▶ _Task_
Reproduce the data verbatim, beginning with the line that contains "This screenshot has width=495, height=319." and continuing through the line that contains "Screen dimensions: 887x631 tap(228, 334)", both included, and omit the pictures.

▶ _Supplied data_
━━━

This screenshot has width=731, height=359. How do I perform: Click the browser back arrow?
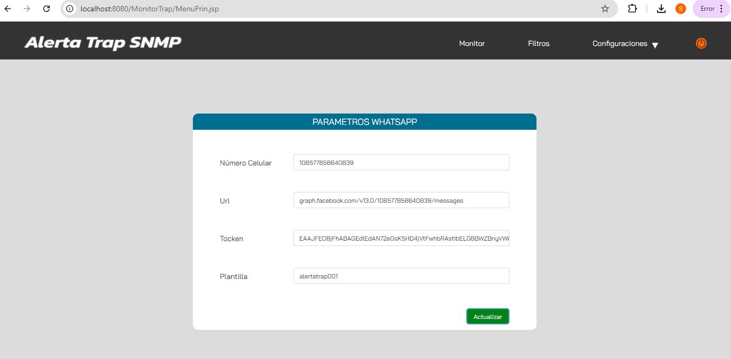(x=8, y=9)
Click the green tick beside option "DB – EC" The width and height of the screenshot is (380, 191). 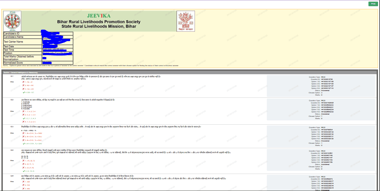click(x=24, y=92)
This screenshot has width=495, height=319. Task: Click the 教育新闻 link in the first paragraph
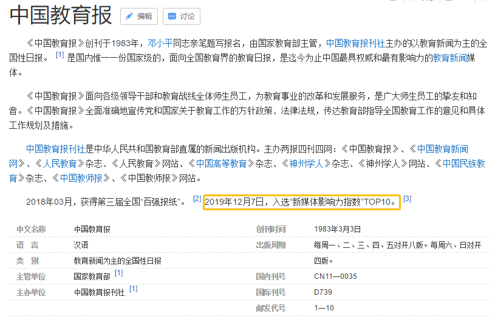(449, 58)
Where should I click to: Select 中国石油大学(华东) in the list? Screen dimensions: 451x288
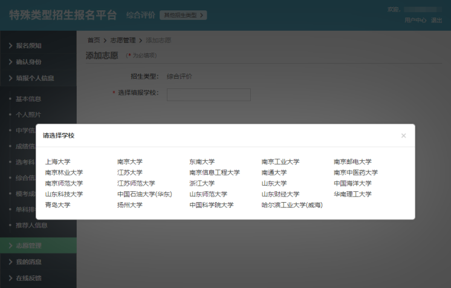point(144,194)
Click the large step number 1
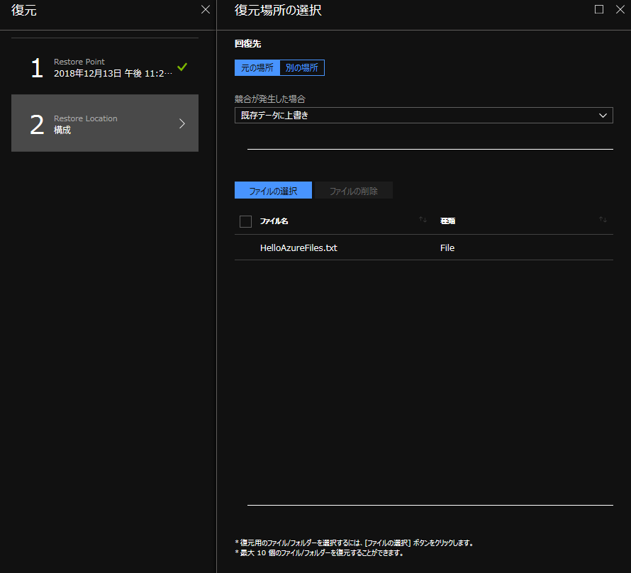This screenshot has height=573, width=631. 37,68
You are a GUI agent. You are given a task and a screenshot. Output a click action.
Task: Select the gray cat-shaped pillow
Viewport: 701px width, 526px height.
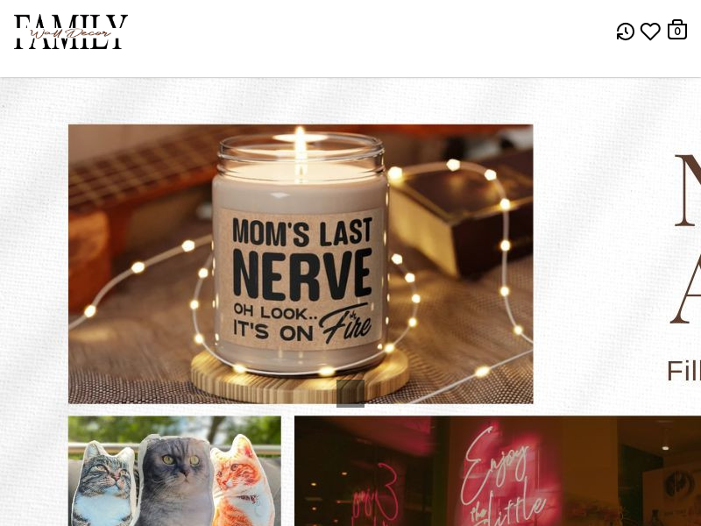pos(175,481)
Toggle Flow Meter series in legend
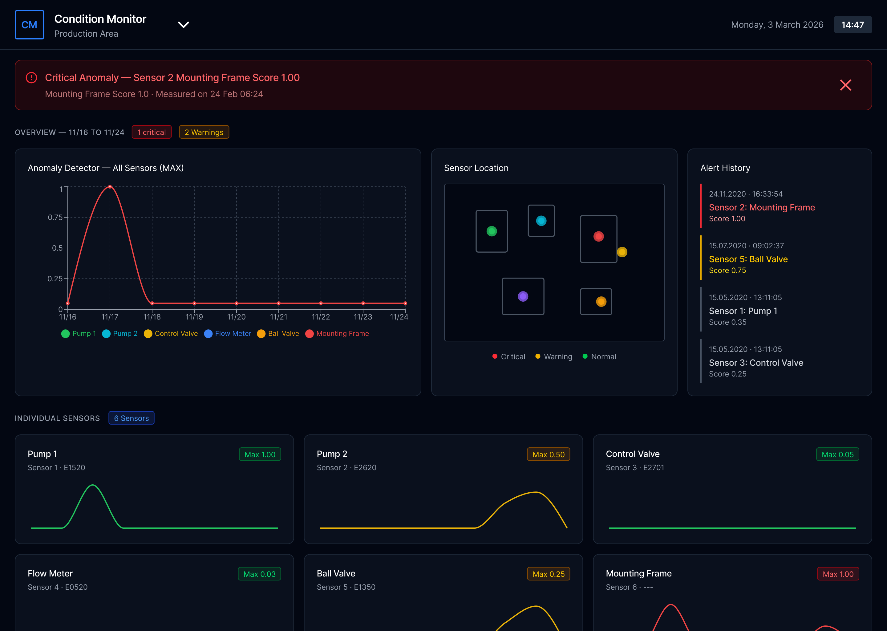Screen dimensions: 887x631 tap(228, 334)
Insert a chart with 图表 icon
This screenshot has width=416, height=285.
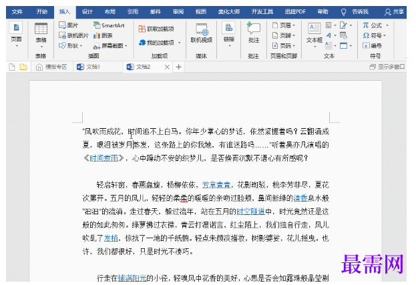click(x=103, y=35)
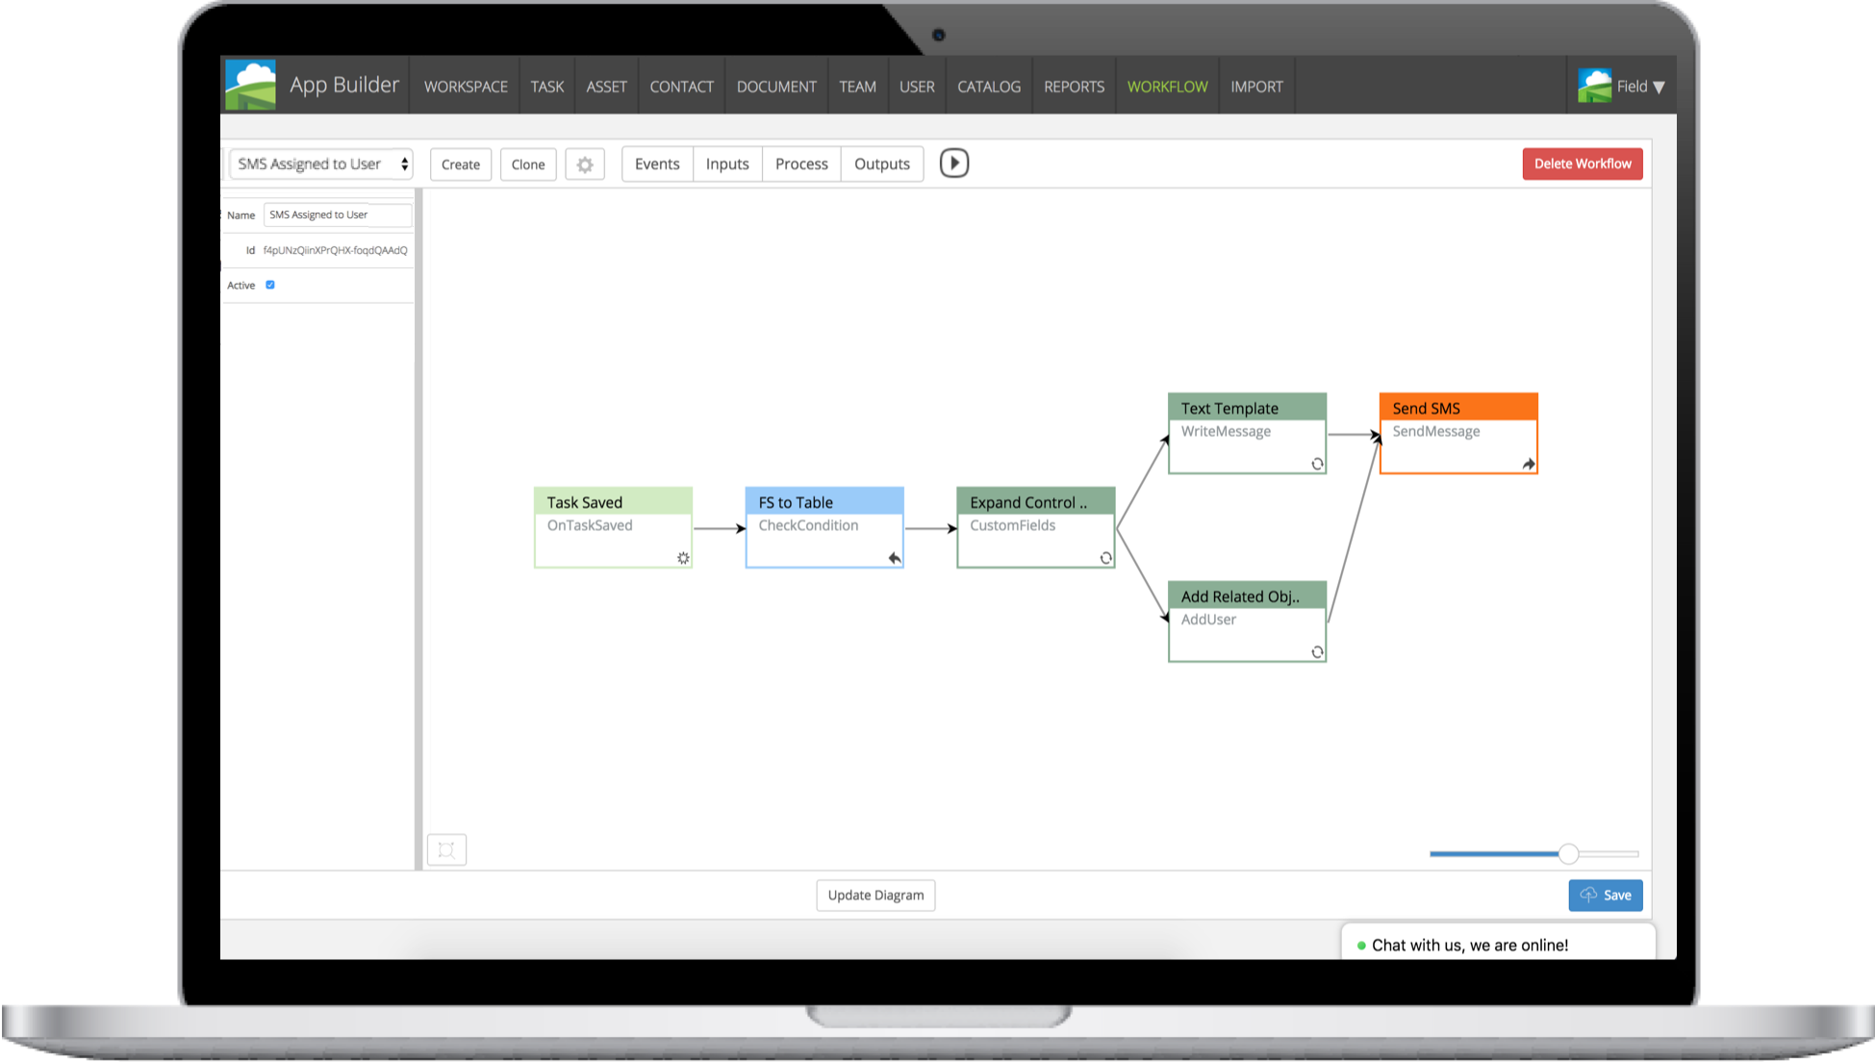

━━━

▶ _Task solution_
This screenshot has width=495, height=319. Task: Click the 教育新闻 link in the first paragraph
(449, 58)
Where should I click to: Select 中国石油大学(华东) in the list? Screen dimensions: 451x288
point(144,194)
Click the large step number 1
This screenshot has height=573, width=631. 37,68
You are a GUI agent. You are given a task and a screenshot. Output a click action.
Task: Select the gray cat-shaped pillow
Viewport: 701px width, 526px height.
pos(175,481)
Toggle Flow Meter series in legend
Screen dimensions: 887x631 tap(228, 334)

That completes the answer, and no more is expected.